Work to be completed: Some entries follow. Reproduce exactly the lines starting at the one with "1568x774 pixels. How" and stopping after the one with "You are a computer-use agent. Image resolution: width=601".

Dataset records:

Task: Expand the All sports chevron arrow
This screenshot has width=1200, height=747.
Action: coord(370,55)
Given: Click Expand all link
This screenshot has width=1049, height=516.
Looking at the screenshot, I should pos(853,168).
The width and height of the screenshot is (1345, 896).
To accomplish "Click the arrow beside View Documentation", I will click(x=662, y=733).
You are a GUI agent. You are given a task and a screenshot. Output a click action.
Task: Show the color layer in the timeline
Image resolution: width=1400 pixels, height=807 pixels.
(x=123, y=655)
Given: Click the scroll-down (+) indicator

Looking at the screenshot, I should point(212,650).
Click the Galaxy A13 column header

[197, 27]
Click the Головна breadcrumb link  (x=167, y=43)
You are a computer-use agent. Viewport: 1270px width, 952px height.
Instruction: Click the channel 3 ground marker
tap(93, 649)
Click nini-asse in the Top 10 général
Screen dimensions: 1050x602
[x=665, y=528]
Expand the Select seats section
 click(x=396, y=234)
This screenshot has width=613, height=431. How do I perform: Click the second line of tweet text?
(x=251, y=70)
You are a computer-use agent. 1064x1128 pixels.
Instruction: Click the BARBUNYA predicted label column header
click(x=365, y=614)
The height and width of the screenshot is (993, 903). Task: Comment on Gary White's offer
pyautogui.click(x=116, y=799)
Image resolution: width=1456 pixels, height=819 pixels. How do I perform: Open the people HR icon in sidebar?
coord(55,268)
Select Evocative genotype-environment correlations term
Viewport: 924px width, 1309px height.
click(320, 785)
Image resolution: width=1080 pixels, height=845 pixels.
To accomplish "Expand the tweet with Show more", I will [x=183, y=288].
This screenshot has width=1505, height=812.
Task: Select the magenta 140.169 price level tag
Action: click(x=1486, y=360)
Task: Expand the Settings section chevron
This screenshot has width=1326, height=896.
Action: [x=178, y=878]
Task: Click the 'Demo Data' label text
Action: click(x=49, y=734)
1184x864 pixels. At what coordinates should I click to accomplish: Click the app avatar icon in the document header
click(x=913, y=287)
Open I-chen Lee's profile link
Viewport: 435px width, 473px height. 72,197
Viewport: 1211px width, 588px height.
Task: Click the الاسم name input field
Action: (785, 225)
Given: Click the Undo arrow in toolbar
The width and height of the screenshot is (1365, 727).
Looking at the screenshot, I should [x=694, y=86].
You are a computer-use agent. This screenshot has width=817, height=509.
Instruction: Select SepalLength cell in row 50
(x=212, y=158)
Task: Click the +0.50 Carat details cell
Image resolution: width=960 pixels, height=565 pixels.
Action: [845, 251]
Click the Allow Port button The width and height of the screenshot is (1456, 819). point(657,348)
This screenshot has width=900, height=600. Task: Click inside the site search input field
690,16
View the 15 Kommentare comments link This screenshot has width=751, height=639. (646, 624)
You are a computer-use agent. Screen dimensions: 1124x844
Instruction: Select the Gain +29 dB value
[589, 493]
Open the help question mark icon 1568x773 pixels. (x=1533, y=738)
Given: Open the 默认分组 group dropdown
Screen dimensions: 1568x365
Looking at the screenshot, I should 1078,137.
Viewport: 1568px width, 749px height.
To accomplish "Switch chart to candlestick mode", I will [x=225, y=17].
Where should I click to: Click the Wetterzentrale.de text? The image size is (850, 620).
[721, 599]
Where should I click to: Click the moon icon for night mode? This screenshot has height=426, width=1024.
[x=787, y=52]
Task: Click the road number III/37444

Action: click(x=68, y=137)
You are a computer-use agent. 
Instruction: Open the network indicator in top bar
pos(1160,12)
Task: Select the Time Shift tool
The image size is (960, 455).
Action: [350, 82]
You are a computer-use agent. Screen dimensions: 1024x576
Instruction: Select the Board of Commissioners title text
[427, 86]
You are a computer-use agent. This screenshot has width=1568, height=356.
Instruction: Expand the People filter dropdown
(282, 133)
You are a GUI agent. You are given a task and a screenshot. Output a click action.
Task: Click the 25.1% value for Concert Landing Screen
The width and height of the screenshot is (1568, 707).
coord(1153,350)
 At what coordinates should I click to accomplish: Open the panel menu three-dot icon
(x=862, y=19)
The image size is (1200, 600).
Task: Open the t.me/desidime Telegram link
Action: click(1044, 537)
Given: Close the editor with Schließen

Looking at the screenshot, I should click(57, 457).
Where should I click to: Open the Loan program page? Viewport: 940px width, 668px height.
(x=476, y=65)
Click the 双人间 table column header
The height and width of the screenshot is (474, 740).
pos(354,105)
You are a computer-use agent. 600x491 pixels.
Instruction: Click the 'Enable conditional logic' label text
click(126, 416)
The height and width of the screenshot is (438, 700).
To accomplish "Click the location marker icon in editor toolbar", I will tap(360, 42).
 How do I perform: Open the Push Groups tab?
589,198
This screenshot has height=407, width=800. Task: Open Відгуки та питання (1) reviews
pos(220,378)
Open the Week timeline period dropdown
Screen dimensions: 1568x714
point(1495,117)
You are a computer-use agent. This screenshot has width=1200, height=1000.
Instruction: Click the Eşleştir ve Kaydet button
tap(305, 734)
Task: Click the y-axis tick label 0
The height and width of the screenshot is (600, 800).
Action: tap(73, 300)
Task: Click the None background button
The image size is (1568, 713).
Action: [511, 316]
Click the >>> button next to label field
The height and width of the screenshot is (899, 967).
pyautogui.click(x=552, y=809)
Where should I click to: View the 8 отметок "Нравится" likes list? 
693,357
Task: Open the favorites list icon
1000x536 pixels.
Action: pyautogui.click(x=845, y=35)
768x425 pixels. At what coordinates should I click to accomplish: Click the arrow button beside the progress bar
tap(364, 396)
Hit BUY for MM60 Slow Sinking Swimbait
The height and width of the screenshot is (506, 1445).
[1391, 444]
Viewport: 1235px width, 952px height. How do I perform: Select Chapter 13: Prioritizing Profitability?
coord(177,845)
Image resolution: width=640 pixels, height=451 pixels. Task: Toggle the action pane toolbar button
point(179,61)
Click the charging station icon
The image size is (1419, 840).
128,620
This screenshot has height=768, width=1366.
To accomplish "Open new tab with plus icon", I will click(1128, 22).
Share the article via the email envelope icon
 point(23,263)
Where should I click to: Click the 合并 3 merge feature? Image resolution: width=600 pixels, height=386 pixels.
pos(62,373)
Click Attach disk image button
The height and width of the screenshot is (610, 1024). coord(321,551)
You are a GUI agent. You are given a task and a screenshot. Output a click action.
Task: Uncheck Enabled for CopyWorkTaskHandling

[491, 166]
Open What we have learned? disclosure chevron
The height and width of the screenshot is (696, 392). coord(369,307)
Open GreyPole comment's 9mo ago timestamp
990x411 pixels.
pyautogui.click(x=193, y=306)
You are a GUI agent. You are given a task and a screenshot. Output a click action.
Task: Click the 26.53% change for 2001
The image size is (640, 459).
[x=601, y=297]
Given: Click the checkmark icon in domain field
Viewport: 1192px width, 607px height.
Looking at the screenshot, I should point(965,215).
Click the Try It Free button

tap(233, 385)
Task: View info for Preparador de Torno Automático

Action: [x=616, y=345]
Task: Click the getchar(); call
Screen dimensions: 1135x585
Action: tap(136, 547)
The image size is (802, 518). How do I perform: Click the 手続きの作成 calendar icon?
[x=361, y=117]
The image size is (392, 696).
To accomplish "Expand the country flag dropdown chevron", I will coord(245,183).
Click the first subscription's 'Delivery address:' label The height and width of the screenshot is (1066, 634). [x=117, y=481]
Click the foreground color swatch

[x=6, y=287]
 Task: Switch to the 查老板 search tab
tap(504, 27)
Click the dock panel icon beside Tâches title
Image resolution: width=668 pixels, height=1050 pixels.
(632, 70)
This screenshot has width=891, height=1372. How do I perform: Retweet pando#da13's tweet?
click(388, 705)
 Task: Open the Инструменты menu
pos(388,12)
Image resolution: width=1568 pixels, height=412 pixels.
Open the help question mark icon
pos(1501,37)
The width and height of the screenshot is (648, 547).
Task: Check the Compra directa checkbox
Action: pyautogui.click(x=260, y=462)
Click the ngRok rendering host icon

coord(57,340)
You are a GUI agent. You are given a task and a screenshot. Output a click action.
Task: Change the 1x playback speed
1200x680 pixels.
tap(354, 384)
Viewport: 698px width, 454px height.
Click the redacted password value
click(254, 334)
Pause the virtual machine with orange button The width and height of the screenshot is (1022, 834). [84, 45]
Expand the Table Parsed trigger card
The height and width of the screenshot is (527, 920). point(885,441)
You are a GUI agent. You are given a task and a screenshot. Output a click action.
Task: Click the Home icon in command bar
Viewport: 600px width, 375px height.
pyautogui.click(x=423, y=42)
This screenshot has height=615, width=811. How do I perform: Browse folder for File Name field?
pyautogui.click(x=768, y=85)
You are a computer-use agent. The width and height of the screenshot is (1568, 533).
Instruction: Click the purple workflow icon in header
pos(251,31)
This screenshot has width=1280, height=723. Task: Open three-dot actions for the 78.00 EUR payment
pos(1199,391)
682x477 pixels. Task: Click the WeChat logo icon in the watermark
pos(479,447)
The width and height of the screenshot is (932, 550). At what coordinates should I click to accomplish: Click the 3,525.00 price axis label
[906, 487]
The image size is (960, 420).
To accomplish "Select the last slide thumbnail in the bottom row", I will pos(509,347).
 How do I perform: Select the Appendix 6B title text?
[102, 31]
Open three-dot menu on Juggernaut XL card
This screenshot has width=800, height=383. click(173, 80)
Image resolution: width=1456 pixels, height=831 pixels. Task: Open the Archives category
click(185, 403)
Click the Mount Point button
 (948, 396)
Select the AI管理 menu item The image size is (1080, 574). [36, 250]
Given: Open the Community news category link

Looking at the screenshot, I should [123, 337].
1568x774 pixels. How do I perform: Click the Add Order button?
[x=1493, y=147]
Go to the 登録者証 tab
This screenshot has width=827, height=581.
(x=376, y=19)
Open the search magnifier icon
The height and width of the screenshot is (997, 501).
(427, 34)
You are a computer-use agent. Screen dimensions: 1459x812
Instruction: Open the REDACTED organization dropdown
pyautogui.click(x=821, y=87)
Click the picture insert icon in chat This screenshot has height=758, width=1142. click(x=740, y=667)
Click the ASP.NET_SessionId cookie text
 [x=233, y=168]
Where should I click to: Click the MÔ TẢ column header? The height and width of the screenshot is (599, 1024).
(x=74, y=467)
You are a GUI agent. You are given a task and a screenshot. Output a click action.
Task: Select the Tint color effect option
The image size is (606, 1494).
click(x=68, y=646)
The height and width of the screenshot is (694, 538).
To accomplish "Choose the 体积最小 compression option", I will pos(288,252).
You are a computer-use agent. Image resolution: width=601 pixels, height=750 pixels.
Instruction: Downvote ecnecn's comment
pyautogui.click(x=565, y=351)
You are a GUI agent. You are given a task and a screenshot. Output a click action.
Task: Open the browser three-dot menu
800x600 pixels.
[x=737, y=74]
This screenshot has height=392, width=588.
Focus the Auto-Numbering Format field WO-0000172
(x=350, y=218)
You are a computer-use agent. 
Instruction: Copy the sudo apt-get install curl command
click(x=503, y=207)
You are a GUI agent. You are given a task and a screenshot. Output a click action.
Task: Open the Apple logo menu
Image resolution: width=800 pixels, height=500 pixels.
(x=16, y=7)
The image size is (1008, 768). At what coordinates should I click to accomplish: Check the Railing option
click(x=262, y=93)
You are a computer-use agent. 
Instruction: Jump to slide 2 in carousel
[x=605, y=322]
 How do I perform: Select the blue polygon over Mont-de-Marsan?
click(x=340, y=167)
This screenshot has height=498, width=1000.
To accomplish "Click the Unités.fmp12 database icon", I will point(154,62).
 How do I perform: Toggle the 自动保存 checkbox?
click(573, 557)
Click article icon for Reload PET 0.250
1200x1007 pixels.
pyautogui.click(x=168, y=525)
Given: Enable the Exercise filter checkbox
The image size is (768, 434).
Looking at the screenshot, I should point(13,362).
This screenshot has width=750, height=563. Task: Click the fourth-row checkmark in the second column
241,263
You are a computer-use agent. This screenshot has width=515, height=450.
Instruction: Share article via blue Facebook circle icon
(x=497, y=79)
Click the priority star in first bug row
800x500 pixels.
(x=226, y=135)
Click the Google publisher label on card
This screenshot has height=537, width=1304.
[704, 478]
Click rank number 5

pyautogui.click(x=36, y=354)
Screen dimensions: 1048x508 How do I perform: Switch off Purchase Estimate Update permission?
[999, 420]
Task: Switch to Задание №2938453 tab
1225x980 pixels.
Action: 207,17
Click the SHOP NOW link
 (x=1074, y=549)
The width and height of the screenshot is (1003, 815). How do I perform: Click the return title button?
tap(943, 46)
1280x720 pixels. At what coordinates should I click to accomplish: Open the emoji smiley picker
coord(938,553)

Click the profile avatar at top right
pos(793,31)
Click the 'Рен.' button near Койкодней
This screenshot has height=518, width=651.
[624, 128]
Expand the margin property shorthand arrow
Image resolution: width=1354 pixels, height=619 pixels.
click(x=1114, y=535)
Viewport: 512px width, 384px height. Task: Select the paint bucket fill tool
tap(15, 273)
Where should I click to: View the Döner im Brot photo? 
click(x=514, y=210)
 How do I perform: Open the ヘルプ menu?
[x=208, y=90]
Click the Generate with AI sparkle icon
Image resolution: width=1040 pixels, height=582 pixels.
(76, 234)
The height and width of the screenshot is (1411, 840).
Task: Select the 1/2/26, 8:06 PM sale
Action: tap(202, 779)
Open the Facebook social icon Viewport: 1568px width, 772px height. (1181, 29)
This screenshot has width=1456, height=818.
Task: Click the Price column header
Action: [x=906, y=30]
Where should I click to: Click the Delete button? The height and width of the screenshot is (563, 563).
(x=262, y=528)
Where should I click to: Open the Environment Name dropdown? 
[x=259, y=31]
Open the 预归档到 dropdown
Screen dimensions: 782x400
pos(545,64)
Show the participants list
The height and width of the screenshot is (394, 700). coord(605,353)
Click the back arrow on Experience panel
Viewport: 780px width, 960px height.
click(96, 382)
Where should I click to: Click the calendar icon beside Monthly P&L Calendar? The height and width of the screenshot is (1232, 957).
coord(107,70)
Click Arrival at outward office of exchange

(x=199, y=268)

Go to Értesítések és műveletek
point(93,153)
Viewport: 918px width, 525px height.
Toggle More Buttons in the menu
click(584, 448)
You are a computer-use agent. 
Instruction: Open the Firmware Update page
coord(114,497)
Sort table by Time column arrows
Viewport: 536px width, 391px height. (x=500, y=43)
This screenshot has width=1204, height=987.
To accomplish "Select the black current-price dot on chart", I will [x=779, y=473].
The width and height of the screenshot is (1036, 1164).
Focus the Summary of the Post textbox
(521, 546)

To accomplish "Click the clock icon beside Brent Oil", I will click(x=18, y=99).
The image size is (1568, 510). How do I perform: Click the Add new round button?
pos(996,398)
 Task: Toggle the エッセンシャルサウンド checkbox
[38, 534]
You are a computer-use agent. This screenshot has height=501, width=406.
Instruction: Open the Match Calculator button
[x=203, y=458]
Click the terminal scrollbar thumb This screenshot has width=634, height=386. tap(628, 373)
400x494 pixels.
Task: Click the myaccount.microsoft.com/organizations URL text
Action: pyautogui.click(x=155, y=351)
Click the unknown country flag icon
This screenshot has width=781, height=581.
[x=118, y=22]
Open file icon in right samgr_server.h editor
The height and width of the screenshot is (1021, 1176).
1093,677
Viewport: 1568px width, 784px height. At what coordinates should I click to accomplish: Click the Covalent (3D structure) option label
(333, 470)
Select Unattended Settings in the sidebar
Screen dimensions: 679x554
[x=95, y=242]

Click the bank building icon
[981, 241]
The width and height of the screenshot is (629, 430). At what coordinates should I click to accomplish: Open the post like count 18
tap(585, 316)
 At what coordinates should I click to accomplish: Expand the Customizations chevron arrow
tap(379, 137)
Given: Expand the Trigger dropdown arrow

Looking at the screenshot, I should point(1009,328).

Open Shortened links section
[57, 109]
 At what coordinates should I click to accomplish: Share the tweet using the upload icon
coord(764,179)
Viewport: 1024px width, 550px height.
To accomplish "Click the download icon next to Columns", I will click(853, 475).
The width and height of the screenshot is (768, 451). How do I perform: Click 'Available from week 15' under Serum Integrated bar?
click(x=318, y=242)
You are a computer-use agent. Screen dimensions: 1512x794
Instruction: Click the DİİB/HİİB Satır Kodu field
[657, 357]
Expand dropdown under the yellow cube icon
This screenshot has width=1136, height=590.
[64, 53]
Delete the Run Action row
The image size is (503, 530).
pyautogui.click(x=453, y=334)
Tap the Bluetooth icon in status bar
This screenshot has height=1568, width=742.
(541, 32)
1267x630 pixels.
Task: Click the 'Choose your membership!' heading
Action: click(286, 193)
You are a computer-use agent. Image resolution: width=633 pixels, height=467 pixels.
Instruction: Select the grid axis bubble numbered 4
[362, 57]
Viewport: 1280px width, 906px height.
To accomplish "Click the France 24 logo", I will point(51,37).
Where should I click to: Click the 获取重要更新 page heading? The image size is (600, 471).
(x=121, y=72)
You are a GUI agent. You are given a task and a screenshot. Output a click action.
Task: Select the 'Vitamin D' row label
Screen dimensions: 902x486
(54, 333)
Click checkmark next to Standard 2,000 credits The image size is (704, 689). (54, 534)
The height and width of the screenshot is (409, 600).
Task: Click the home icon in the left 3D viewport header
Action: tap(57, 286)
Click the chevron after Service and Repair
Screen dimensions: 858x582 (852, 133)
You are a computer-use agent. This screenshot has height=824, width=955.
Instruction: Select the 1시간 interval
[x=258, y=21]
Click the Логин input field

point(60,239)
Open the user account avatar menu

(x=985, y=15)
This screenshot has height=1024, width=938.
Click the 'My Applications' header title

Task response:
1568x774 pixels. How do I perform: Click the Add Order button?
[x=1493, y=147]
Go to the 登録者証 tab
This screenshot has width=827, height=581.
(x=376, y=19)
Open the search magnifier icon
The height and width of the screenshot is (997, 501).
(427, 34)
You are a computer-use agent. Screen dimensions: 1459x812
Instruction: Open the REDACTED organization dropdown
pyautogui.click(x=821, y=87)
Click the picture insert icon in chat This screenshot has height=758, width=1142. click(x=740, y=667)
Click the ASP.NET_SessionId cookie text
 [x=233, y=168]
Where should I click to: Click the MÔ TẢ column header? The height and width of the screenshot is (599, 1024).
(x=74, y=467)
You are a GUI agent. You are given a task and a screenshot. Output a click action.
Task: Select the Tint color effect option
The image size is (606, 1494).
click(x=68, y=646)
The height and width of the screenshot is (694, 538).
To accomplish "Choose the 体积最小 compression option", I will pos(288,252).
You are a computer-use agent. Image resolution: width=601 pixels, height=750 pixels.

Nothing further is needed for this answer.